Question

In the LR circuit shown, what is the variation of the current $ I $ as a function of time? The switch is closed at time $ t = 0s $

Answer 1

Hint: We start by noting down the given data. Then we apply Kirchhoff's voltage law and find the value of current and the relationship between the current, voltage and resistance. Using the circuit as two separate loops we get a value for the value of individual currents in the loops. We find the resultant of the two to find the value of total current.

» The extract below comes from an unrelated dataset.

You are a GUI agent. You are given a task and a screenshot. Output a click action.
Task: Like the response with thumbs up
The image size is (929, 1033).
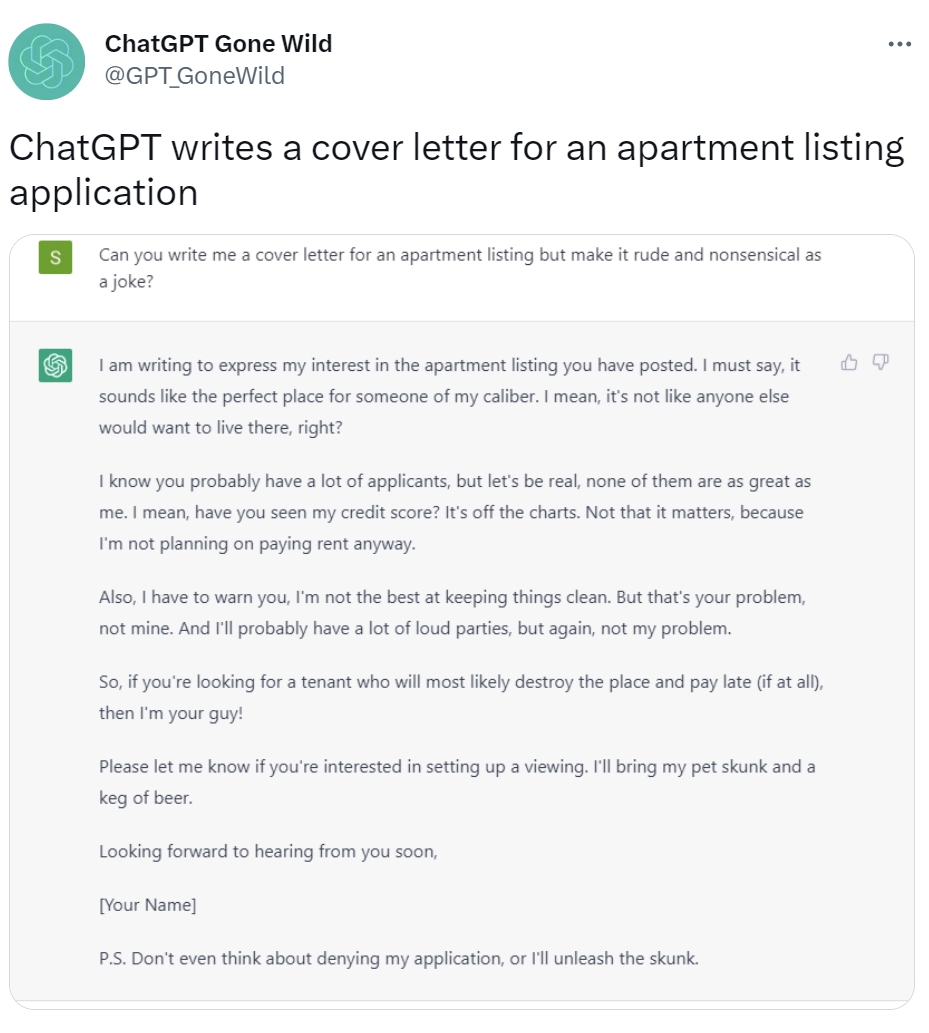pos(849,362)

Complete Step By Step Answer:
We start by writing down the given information. We then find the relationship between the individual currents in the loops.
Let us consider $ I = {i_1} + {i_2} $
Where, $ {i_1} $ is the current travelling through the small loop
 $ {i_2} $ is the current travelling through the bigger loop
Taking the Kirchhoff’s law in the first loop, $ {i_1}R + 2V - V = 0 $
Now we take the unknown value of current on one side and the known value on the other. This helps us to get the value as, $ {i_1} = \dfrac{{ - V}}{R} $
In the second or the bigger loop, we apply the Kirchhoff’s law we get $ {i_2}R + L\dfrac{{d{i_2}}}{{dt}} - {i_1}R + V - 3V = 0 $
Substitute the value of current through loop one and get, $ \left( {I + \dfrac{V}{R}} \right)R + L\dfrac{{dI}}{{dt}} + V + V - 3V = 0 $
 $ L\dfrac{{dI}}{{dt}} = - IR $
We take the known values to the other side and get
 $ \dfrac{{dI}}{{dt}} = \dfrac{{ - IR}}{L} $
Now we will integrate this value. Before we integrate this equation, we can see that the value of current that is unknown is on both sides, so we bring it to one side and then integrate.
 $ \int {\dfrac{{dI}}{I} = \int {\dfrac{{ - R}}{2}dt} } $
Solving this, we get $ \ln \dfrac{I}{{\left( {\dfrac{{ - V}}{R}} \right)}} = \dfrac{{ - R}}{2}dt $
To remove the value of natural logarithm, we take base $ e $ on both the sides and get,
 $ I = \dfrac{{ - V}}{R}{e^{\left( {\dfrac{{ - Rt}}{2}} \right)}} $
The variation of current is given by, $ I = \dfrac{{ - V}}{R}{e^{\left( {\dfrac{{ - Rt}}{2}} \right)}} $

Note:
A resistor–inductor circuit, or RL filter or RL network, is an electrical circuit that consists of resistors and inductors which are driven by a voltage or current source. A RL circuit consisting of one resistor and one inductor is called a first degree RL Circuit. The kirchhoff's loop rule helps us to form the equations for the voltage drops in the loops.